Consigne -> Recopiez fidèlement l'extrait sur Guns N' Roses, en commençant par « GN'R reste le » et en poursuivant jusqu'à « méchants du music-business. ».

Extrait ->

__________________________________________________

Ils étaient les Led Zep, Aerosmith et Kiss de leur génération, un groupe de rock gonflé à bloc qui attirait toutes les générations confondues et avec un potentiel de vente illimité.
Kiss a fini par céder le pouvoir aux tout aussi flamboyants (et sans doute plus talentueux) Van Halen. Et Van Halen a passé la main à Guns N' Roses.
Mais le vieux bureau des Guns est resté vide depuis qu'ils sont partis en claquant la porte il y a dix ans. Quelques artistes ont essayé de passer la tête à travers l'ouverture de la porte, mais aucun n'a eu le culot de s'asseoir dans le grand fauteuil.
GN'R reste le dernier grand groupe Américain qui voulait à la fois le boulot et était qualifié pour le conserver.
Eddie Vedder avait le C.V qu'il fallait, mais il ne s'est jamais soucié d'être un maillon du système corporatif, c'est pourquoi Pearl Jam, son groupe d'héros ne voulant pas en être, a passé sa carrière à se battre contre Ticketmaster, les bootleggers et le reste des méchants du music-business.
Et Kurt Cobain, comme vous vous en souvenez surement, voulait tellement ne pas devenir un pion au service de la corporation qu'il s'est mis une balle dans la tête quand le conseil des directeurs de la musique ont essayé de le pousser derrière le bureau en acajou.
Axl Rose voulait le poste, et il avait tout ce qu'il fallait pour briller. Ce hurlement de banshee, cette grande ambition, ce commandement des masses -- ces dons à eux seuls auraient fait de lui une star.

__________________________________________________

Entrées de données recueillies ->
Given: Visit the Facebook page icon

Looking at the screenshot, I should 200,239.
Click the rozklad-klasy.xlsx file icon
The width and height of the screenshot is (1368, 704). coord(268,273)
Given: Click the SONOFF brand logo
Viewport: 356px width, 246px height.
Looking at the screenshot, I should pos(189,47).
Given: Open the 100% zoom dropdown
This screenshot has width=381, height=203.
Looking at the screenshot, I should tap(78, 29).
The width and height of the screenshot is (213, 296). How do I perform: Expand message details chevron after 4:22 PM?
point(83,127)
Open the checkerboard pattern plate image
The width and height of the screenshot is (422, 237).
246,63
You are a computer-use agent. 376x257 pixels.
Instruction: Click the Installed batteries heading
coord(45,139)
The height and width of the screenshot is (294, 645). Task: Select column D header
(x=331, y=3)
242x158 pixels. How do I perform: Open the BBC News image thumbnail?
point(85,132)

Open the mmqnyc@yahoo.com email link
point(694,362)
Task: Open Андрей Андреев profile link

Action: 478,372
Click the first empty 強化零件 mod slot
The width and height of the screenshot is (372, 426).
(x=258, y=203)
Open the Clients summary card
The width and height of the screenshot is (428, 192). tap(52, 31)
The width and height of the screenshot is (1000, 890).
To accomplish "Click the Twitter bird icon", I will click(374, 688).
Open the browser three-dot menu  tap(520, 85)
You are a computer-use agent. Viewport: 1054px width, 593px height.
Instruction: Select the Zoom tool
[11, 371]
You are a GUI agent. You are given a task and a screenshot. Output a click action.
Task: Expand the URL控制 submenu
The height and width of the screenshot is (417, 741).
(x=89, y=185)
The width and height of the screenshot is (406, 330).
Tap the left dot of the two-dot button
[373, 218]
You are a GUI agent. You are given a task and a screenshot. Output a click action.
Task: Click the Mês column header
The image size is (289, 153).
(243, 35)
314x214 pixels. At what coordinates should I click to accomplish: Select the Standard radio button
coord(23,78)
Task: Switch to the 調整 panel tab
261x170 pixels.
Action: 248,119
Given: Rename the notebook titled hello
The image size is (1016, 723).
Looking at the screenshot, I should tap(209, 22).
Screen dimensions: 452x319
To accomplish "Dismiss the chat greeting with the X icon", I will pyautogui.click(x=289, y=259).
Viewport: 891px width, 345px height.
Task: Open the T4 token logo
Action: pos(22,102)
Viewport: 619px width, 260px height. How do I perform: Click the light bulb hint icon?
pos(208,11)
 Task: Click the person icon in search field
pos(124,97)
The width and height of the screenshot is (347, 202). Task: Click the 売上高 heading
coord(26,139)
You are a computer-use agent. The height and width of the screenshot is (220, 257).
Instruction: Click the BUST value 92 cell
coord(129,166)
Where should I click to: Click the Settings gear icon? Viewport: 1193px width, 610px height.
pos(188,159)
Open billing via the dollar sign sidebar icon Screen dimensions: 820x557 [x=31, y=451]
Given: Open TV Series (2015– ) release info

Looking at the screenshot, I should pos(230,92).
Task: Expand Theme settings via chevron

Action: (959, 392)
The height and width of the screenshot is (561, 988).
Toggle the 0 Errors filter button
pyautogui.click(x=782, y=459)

__________________________________________________

Corrigé ->
GN'R reste le dernier grand groupe Américain qui voulait à la fois le boulot et était qualifié pour le conserver.
Eddie Vedder avait le C.V qu'il fallait, mais il ne s'est jamais soucié d'être un maillon du système corporatif, c'est pourquoi Pearl Jam, son groupe d'héros ne voulant pas en être, a passé sa carrière à se battre contre Ticketmaster, les bootleggers et le reste des méchants du music-business.